Aunque a vos y a mí y a muchos otros esas demostraciones casi circenses nos resulten ridículas, la gente común quiere a sus representantes también por eso, por su esfuerzo personal por divertirlos, por hacerles olvidar por un rato la pobreza, la falta de trabajo, la monotonía. Nuestros políticos se hacen cargo en forma directa, con su cuerpo mismo, de la felicidad del pueblo, y el pueblo responde con votos y con amor. Ya todos sabemos, hasta los marginales y los locos, que no son nuestros gobernantes los que nos gobiernan. El presidente parecía agotado debajo del maquillaje denso, con esa expresión extraña de los nuevos viejos a la que nos hemos habituado después de tantos años de cirugías. Otra vez se insinuaban sus típicas bolsas debajo de los ojos enrojecidos; en la barbilla tenía un grano desagradable que la base y el polvo no habían alcanzado a disimular. Era una pena que entregara su cara a profesionales de segunda línea. Me imaginé trabajando sobre esos rasgos: podría haberlo hecho tanto mejor. El maquillador no había considerado los cambios de iluminación en cada secuencia.

Miraba ese programa absurdo con la vaga esperanza de que lo estuvieras viendo en alguna parte del mundo, por curiosidad o por nostalgia, al mismo tiempo que yo. Ahora que no importa desde hace tanto, puedo decirte hasta qué punto estás siempre en lo que hago o en lo que decido no hacer. Te gustaba mucho mirar televisión y supongo que todavía te gusta, que seguís viajando durante horas por los canales, buscando el Elixir Mágico mientras disfrutas, aunque lo niegues, de la búsqueda. Si yo hiciera lo mismo, si saltara al azar subiendo y bajando la numeración de los canales, podríamos no encontrarnos nunca. En cambio al quedarme así, en un programa cualquiera, tengo la casi certeza de que tus ojos van a pasar tarde o temprano por el mismo lugar en el que están los míos, casi como si estuviéramos juntos, casi como si nuestras miradas se tocaran.

Mi padre me dejó la foto sobre la mesa de metal. ¿Olvidada? En otras épocas hubiera hecho varias copias para repartir entre sus conocidos. Ahora, mostrarse muy enfermo es peligroso. De todos modos ya no tiene muchos conocidos. Cuando se persiste en vivir más allá de ciertas fronteras, no suelen quedar amigos con los que celebrar el triunfo.
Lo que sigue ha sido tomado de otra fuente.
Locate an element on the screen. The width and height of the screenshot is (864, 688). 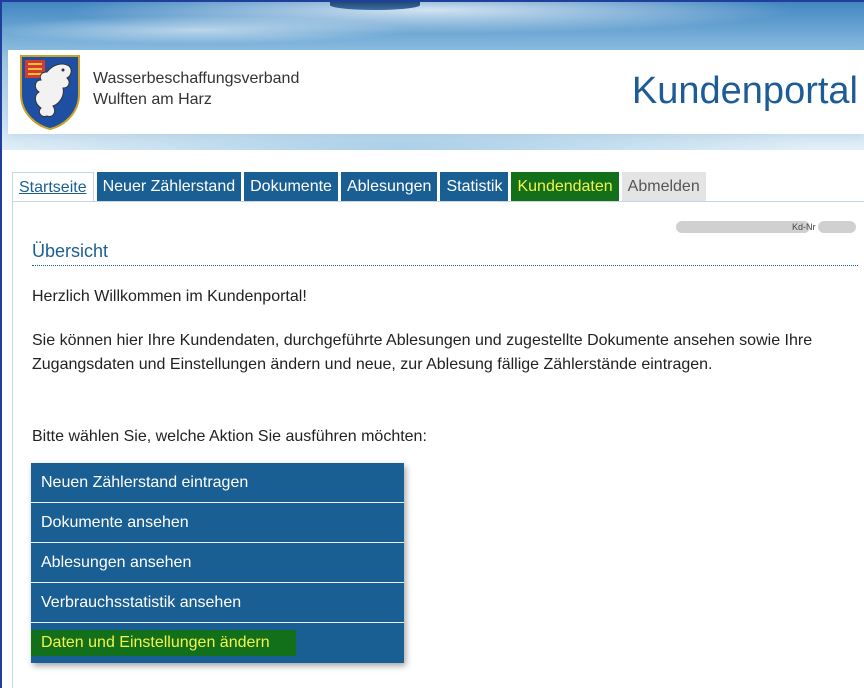
action-enter-meter-reading: Neuen Zählerstand eintragen is located at coordinates (218, 483).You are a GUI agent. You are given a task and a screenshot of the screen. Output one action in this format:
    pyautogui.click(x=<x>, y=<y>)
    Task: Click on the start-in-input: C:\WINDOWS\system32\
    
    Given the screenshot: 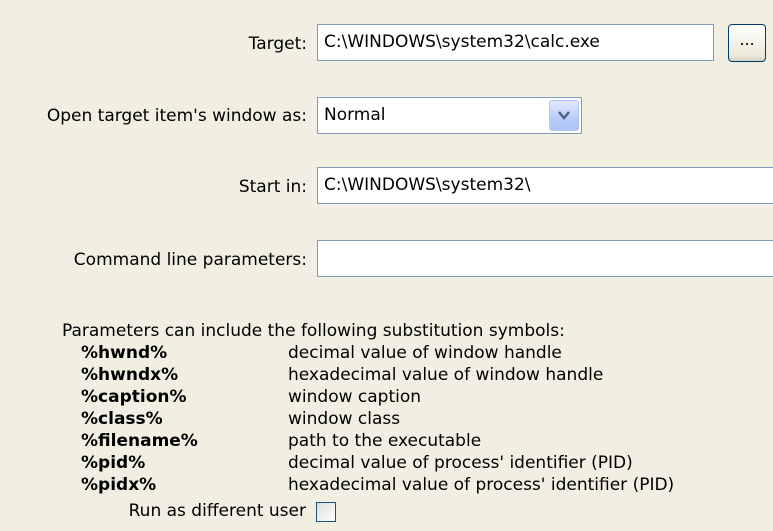 What is the action you would take?
    pyautogui.click(x=545, y=186)
    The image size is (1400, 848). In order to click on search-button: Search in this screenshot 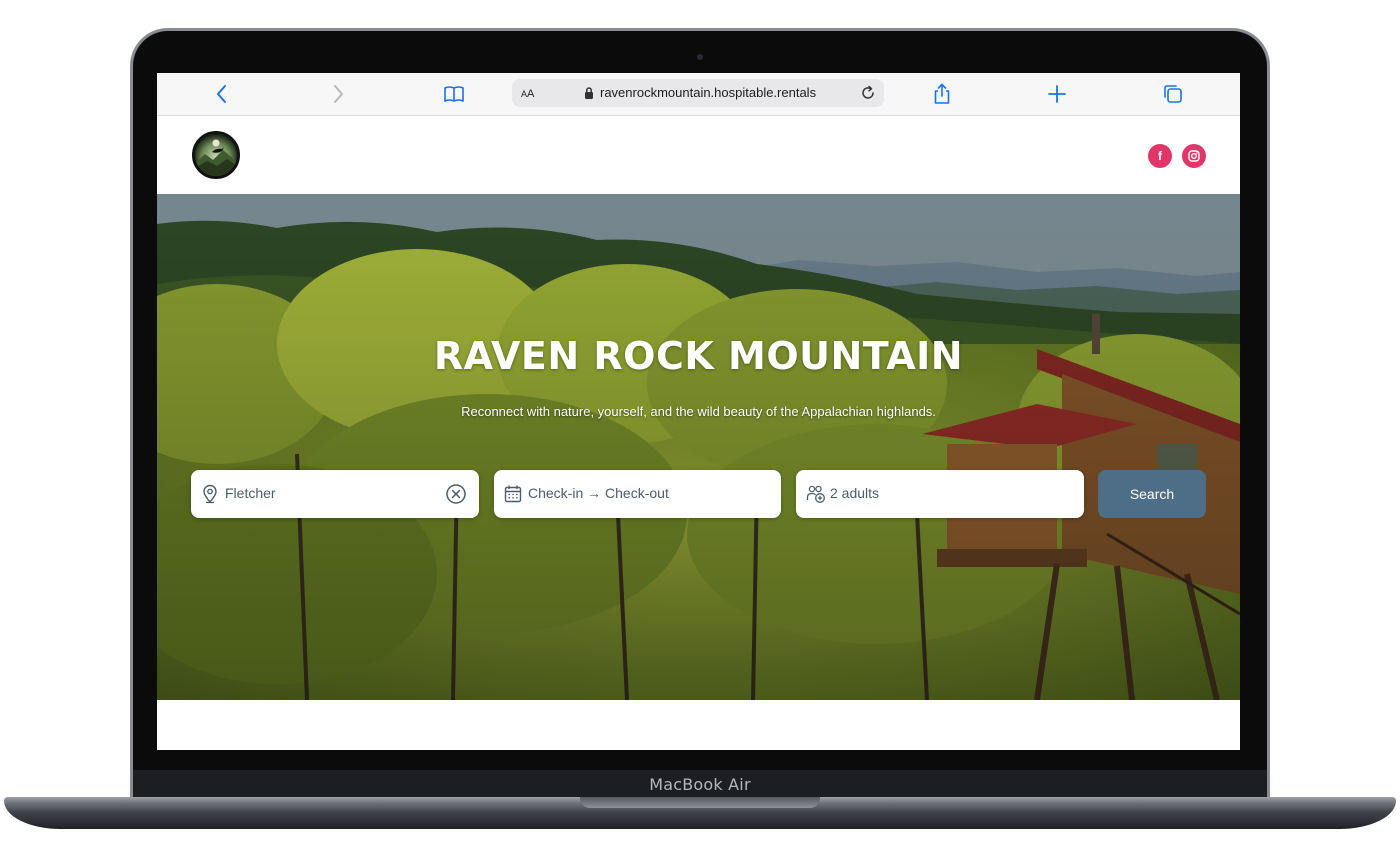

Me sorprendió escuchar su voz del otro lado de la puerta. Sale poco. Mi madre no sale nunca, casi no ha dejado su departamento en los últimos años. Deberían estar desde hace tiempo en una Casa, pero una combinación de salud, prudencia y dinero les ha permitido sostener su relativa libertad. Ya se sabe cómo son las cosas: si ves a un anciano que excede la edad de la independencia caminando en un centro de compras -y a pesar de la tintura, de las operaciones, se los adivina en la inclinación del cuerpo, en el movimiento de las rodillas, suelen tener el esqueleto tanto más viejo que la piel- podes asegurar que se trata de un anciano poderoso o por lo menos muy rico.
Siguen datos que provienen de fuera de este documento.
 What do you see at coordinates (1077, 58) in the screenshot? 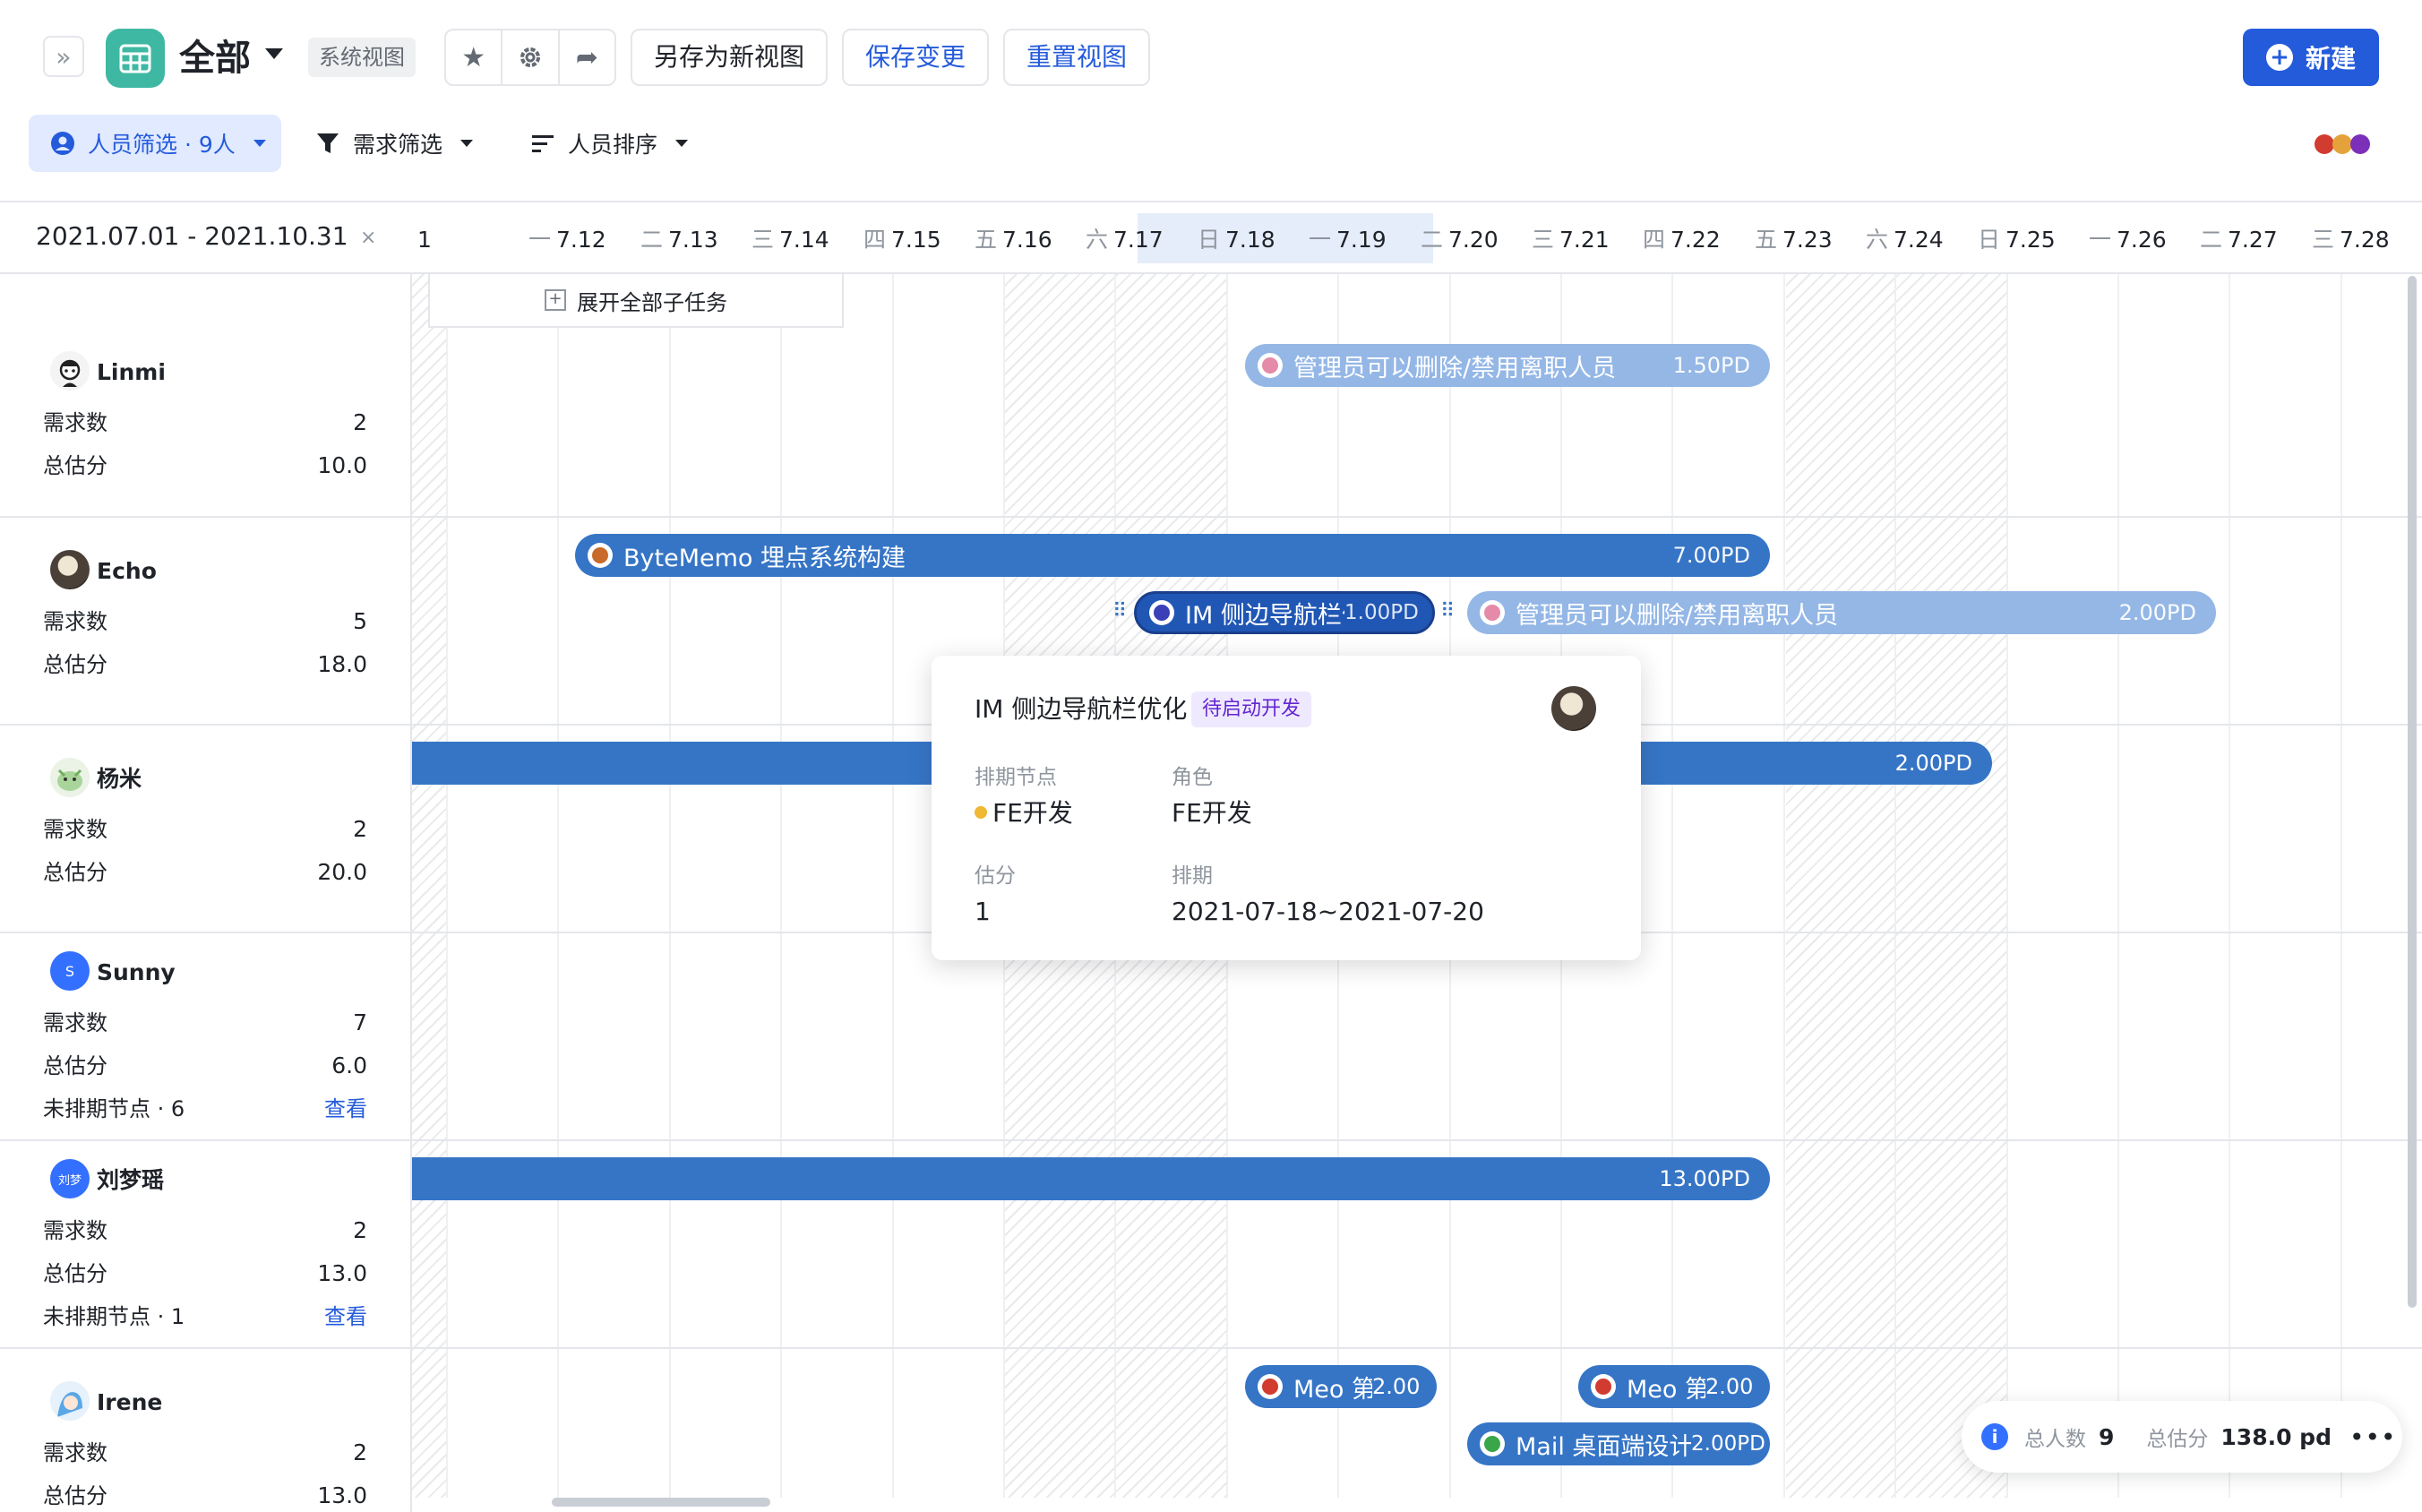
I see `reset-view-button: 重置视图` at bounding box center [1077, 58].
En mi desesperación por compartir con vos todo lo que no nos era posible compartir, te hablé muchas veces de mi padre. Vos me oías sin escucharme, sin impaciencia sin embargo, y nunca conseguí adivinar si te aburrías. En cambio yo me precipitaba sobre cada resto, cada vaga palabra tuya que pudiera darme más información sobre tu vida, tus gustos, tu historia. Saber, por ejemplo, que siempre, desde muy joven, habías odiado el color verde, fue un dato abrumador. Cada vez que elegía un regalo para vos nuestro secreto me obligaba a reflexionar sobre tu personalidad: mis regalos clandestinos tenían que hacerse pasar por elecciones tuyas. Era fácil regalarte libros, discos, copias en video de clásicos del cine o de esas películas viejas y malas que por algún motivo recordábamos los dos y que yo sabía cómo conseguir. Pero a veces necesitaba hacerte un regalo que me llevara más cerca de tu cuerpo. Me decidía, entonces, por un echarpe, un cinturón, una camisa de seda de cualquier color, deseando que apreciaras con cuánta intensidad me cuidaba del verde.